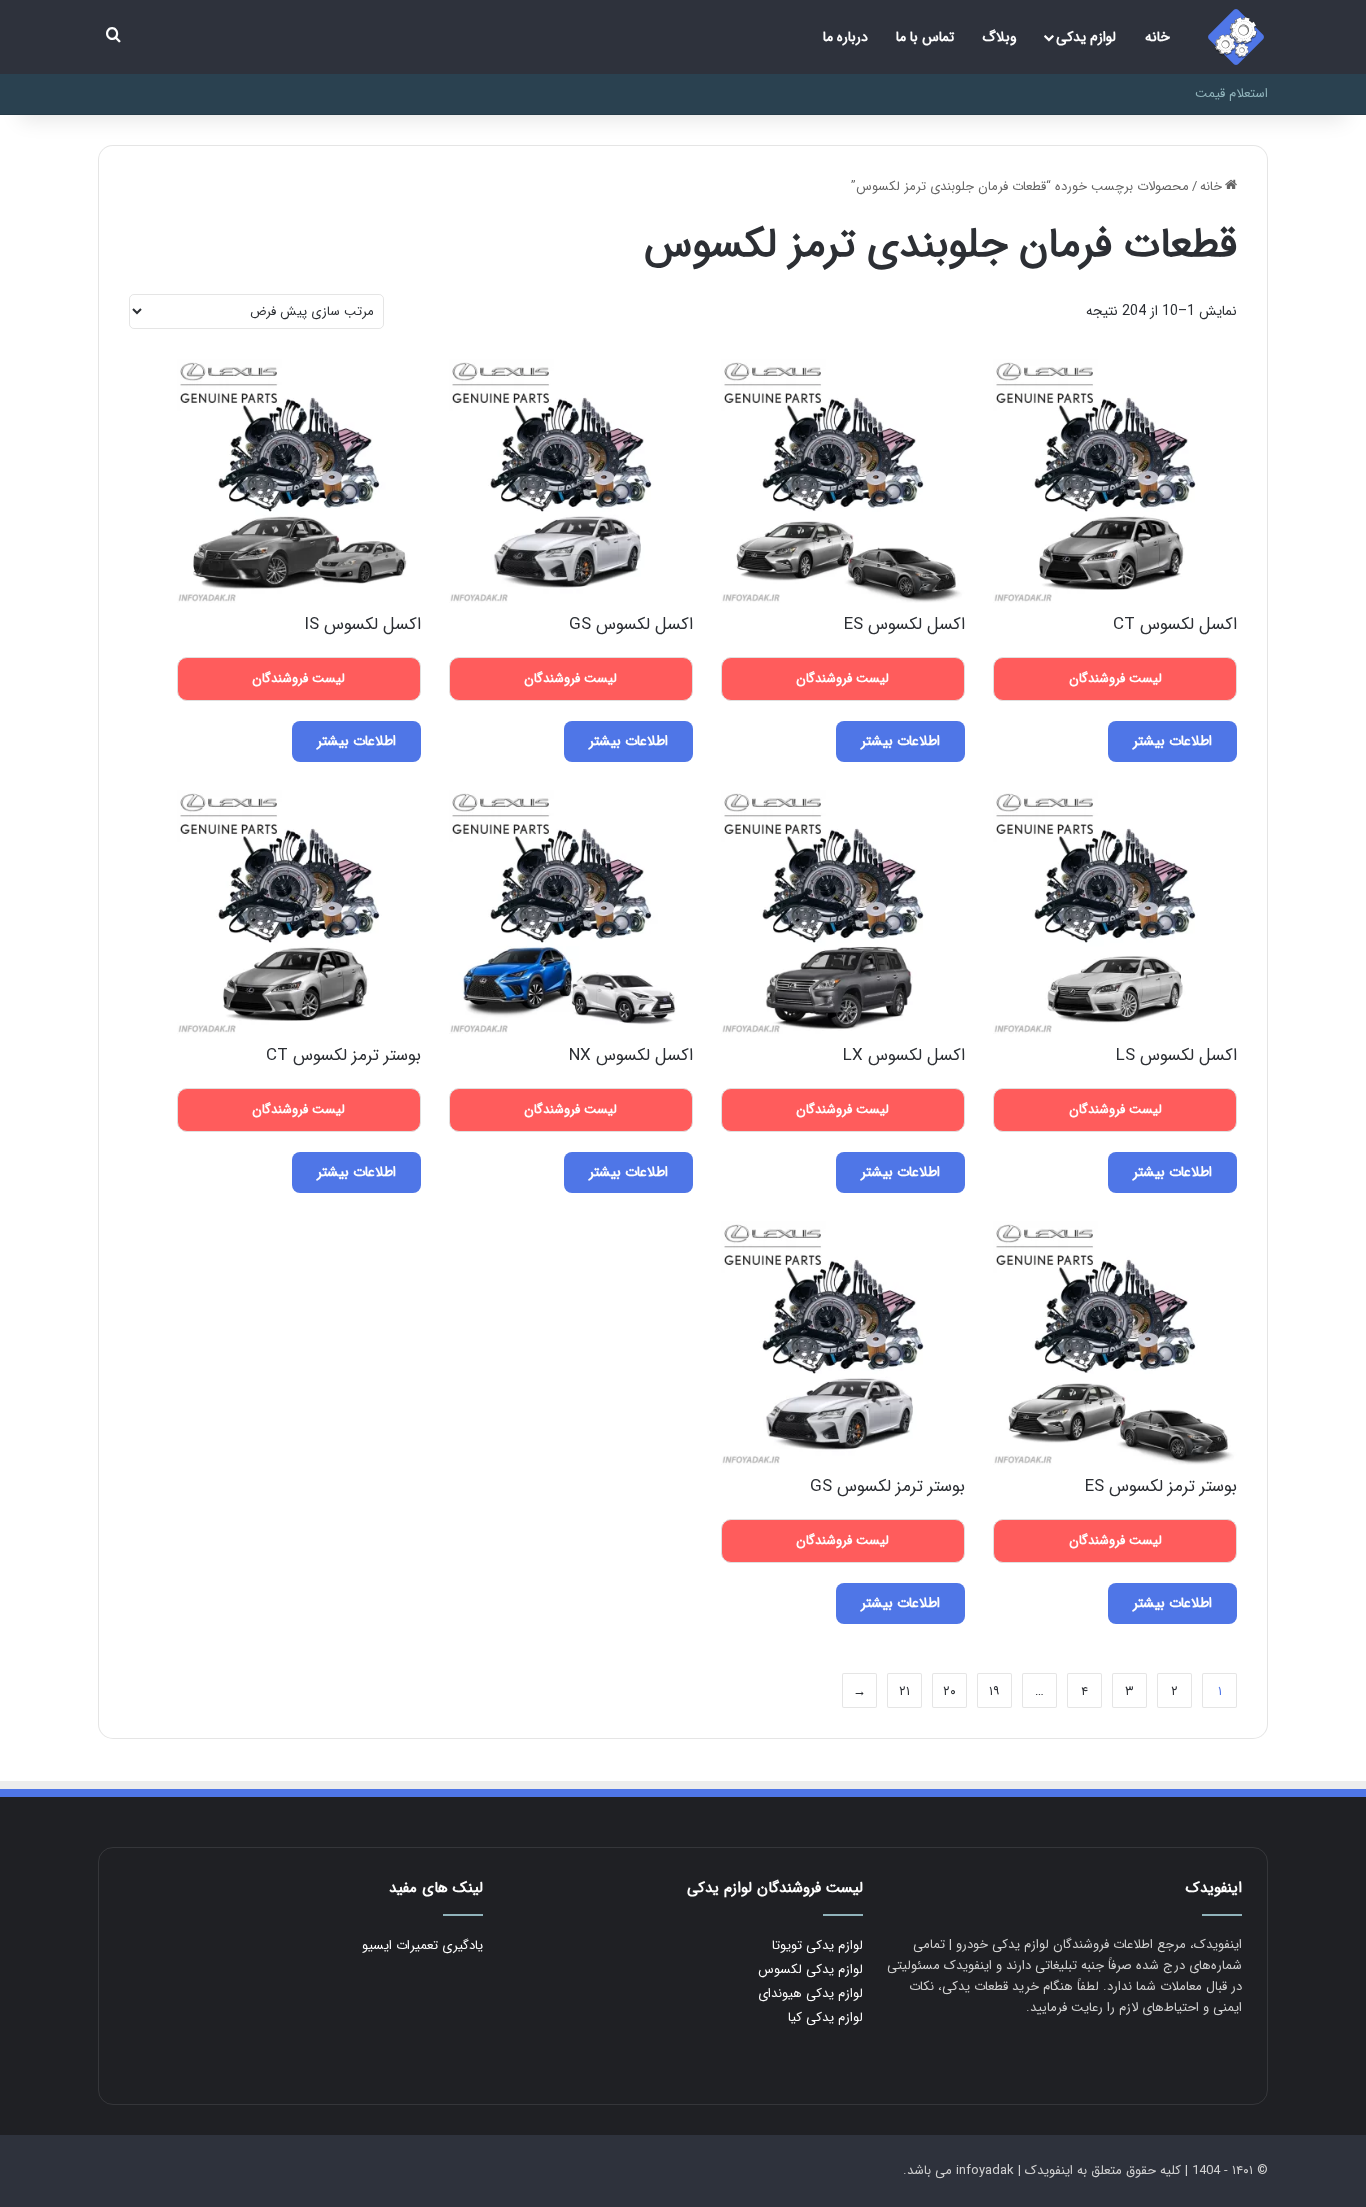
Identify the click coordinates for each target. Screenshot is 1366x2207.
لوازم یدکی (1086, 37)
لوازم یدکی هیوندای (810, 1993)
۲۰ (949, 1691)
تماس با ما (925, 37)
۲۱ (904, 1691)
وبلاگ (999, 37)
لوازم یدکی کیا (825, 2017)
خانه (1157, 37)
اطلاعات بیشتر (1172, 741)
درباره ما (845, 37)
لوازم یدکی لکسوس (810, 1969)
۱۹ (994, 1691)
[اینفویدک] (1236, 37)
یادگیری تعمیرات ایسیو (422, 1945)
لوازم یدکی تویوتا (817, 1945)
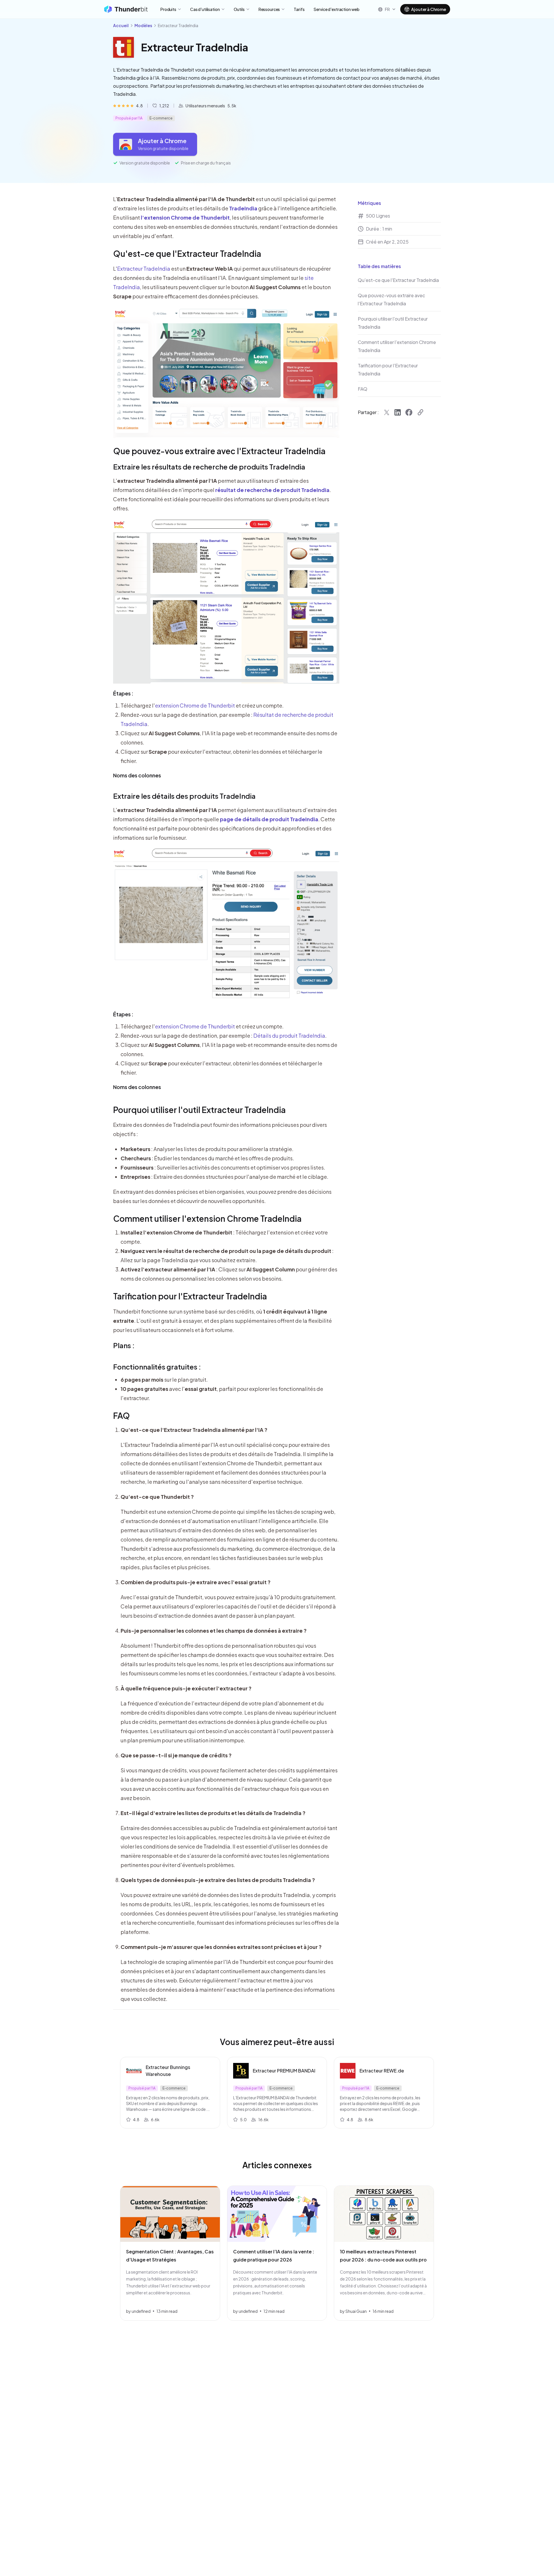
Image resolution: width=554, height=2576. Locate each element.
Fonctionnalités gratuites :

---------------

Work order →
Once the line with "[اینفویدک] (1236, 37)" is found, output it and every line after it through the end of the listing, exactly, without pictures.

Result of this task →
[اینفویدک] (1236, 37)
یادگیری تعمیرات ایسیو (422, 1945)
لوازم یدکی تویوتا (817, 1945)
Image resolution: width=554, height=2576. Locate each element.
Fonctionnalités gratuites :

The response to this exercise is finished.